STEPHANOPOULOS: How about this issue that Senator Cassidy was talking about? He says that the opioid crisis he believes has been -- the problem with the manufacturers here has been mostly solved, he believes. The real problem now is the border.

MILGRAM: So, the real problem are the criminal drug networks in Mexico that are mass-producing fentanyl, which is driving the overdose deaths that we're seeing. And so, we should be really clear that 64 percent of all those overdose deaths are attributable to fentanyl. About a quarter of those deaths are attributable to methamphetamine.

Those two drugs are being manmade, mass produced in Mexico. Sourcing chemicals mostly coming from China. What those criminal networks then do is they flood the United States with those drugs in any way they can, whether it's the border, by air, by ports.

Those networks want to sell drugs to Americans. It's how they profit. And so, they will exploit any vulnerability that they can to get those drugs to the United States. And we've seized more drugs this year, fentanyl and meth, than we’ve ever seized before.

So, those drugs are coming to the United States from those criminal drug networks and we have to be aggressive in dismantling these networks.

STEPHANOPOULOS: That’s the supply problem. How do we deal with the demand problem?

MILGRAM: So, there's a couple of pieces I think -- I think we need to be focused on. One is, is the supply -- is the supply challenge.

The drug threat today is different than it ever was before. You know, when I was a prosecutor coming up, we did cocaine cases, we did heroin cases. Those largely came from plants. Now, today, this is all synthetic or manmade. There is an unlimited amount of these drugs that can be made.

So what we're also seeing is that the networks are doing -- or doing this in new ways. So they're making these counterfeit pills that are fake pills. They're made to look -- and they're exploiting our opioid epidemic in the United States and the fact that we take a lot of pills. So they're making these pills look almost identical to real hydrocodone, to real Vicodin, Percocet, Xanax or Adderall, but they're fake and they contain fentanyl and sometimes they contain meth.

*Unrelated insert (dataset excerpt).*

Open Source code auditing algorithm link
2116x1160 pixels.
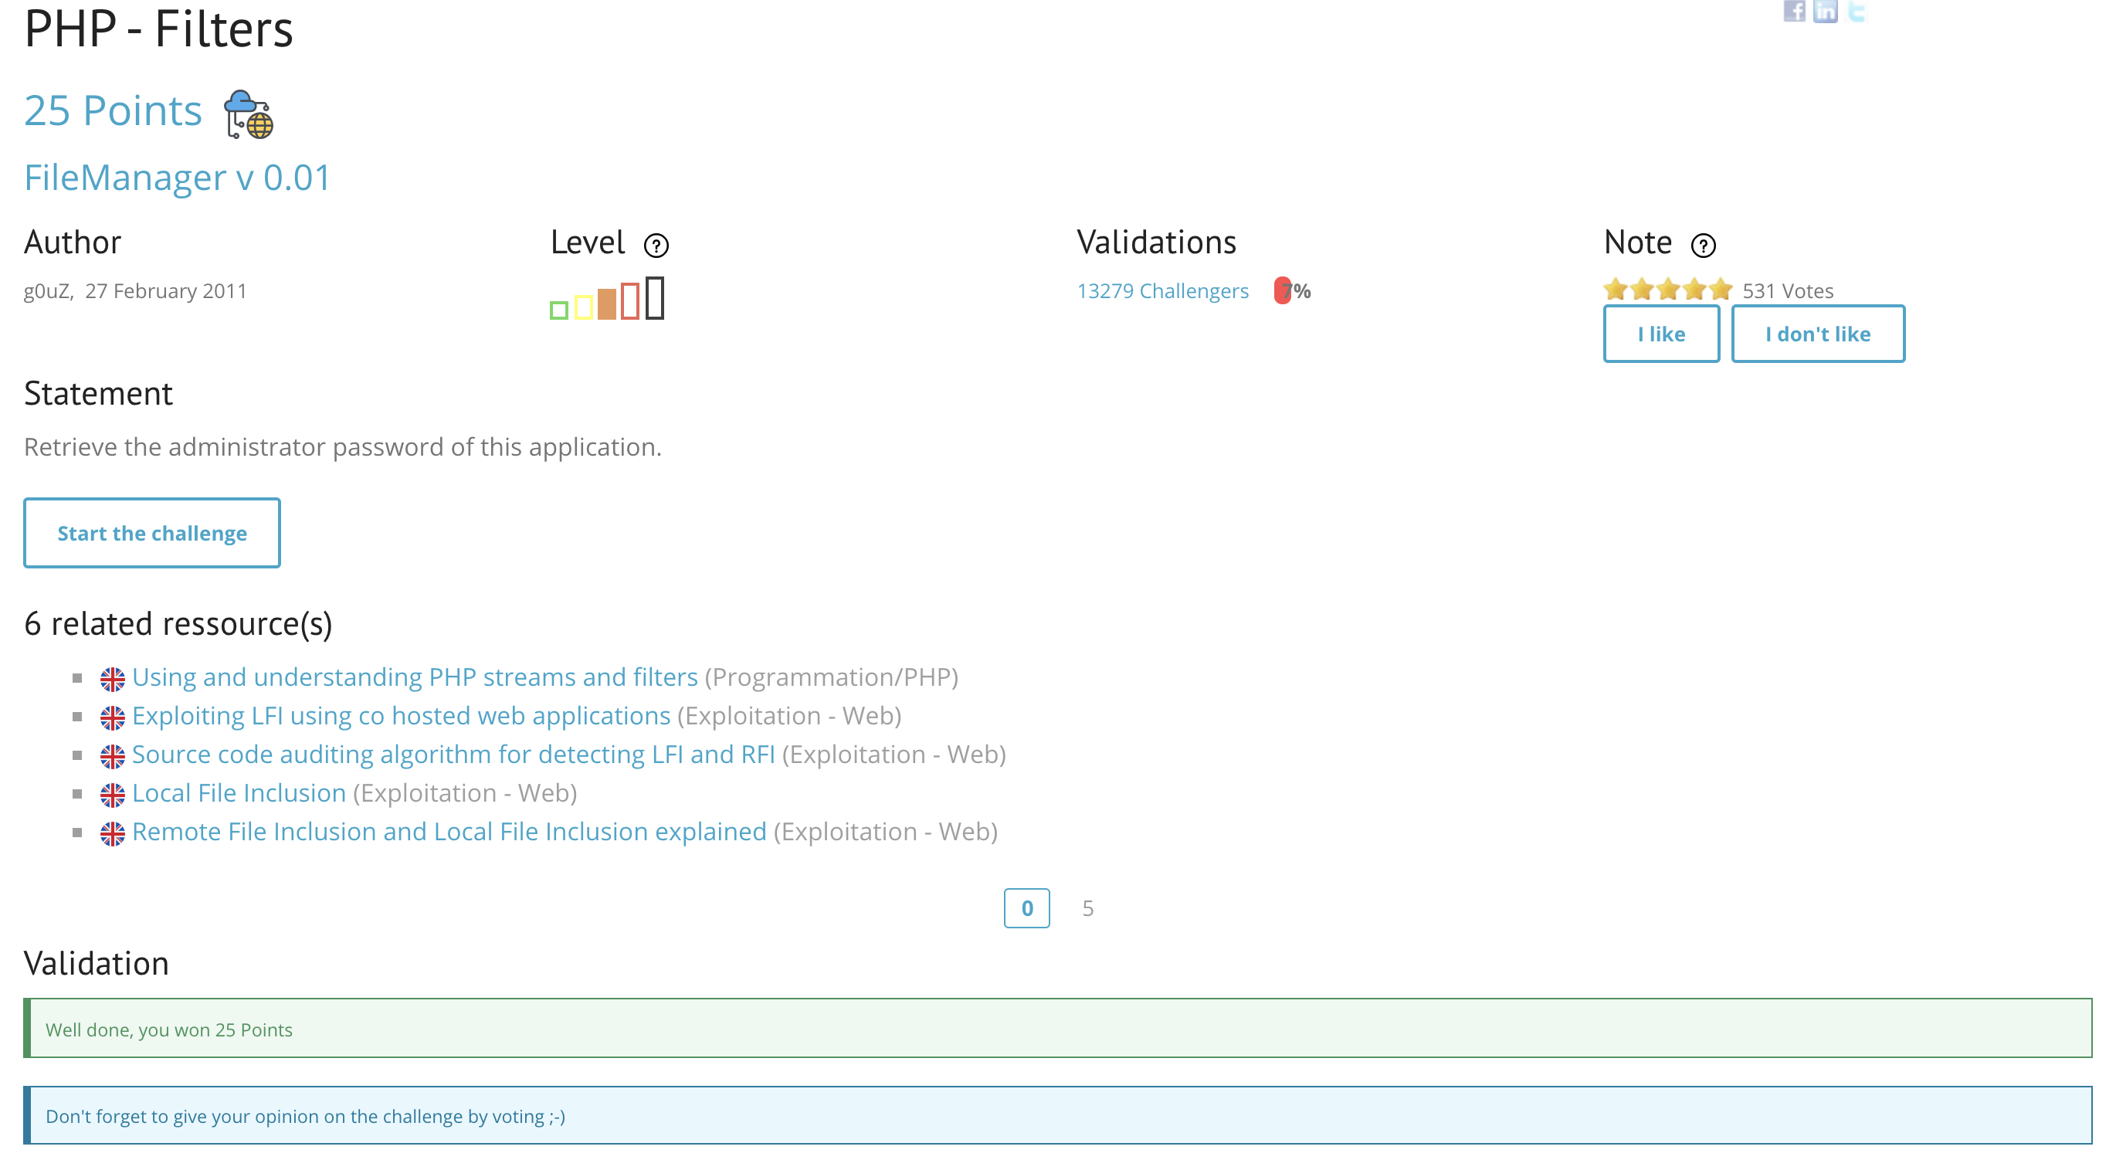[x=453, y=754]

And when we seize those pills now, and -- and it's every age, and it's really important to say, this cuts across every single line, rural, suburban, urban, by race, by geography, by -- by religion. I mean this is in every state in America. Those pills are meant to look like they're real pills, and they're not. And they're deadly. We've seen four out of ten pills that we're seizing now have potentially deadly doses of fentanyl.

STEPHANOPOULOS: As we enter the holiday season, what's your message to those who fear that a family member or friend might be abusing these drugs?

MILGRAM: So, I think there's two really important message. The first is that talking about it works. So we know from the research that just making individuals aware that the only pill they should take is a pill that is prescribed to them from their doctor and that they get at their pharmacy, and also understanding that we are now seeing other drugs, cocaine, heroin, methamphetamine, being laced with fentanyl. So everything is potentially deadly right now and people need to be aware of this and have these conversations because the holidays are a high risk time. We do see overdoses spike at this time of the year. And so it's really important. We're out there at DEA trying to make communities safe and healthy but all of us can do our part by talking about this.

STEPHANOPOULOS: Anne Milgram, thanks for coming in today.

MILGRAM: Thank you. Thank you for having me.

STEPHANOPOULOS: We'll be right back.


STEPHANOPOULOS: That is all for us today. Thanks for sharing part of your Sunday with us. Check out "WORLD NEWS TONIGHT" and I'll see you tomorrow on "GMA."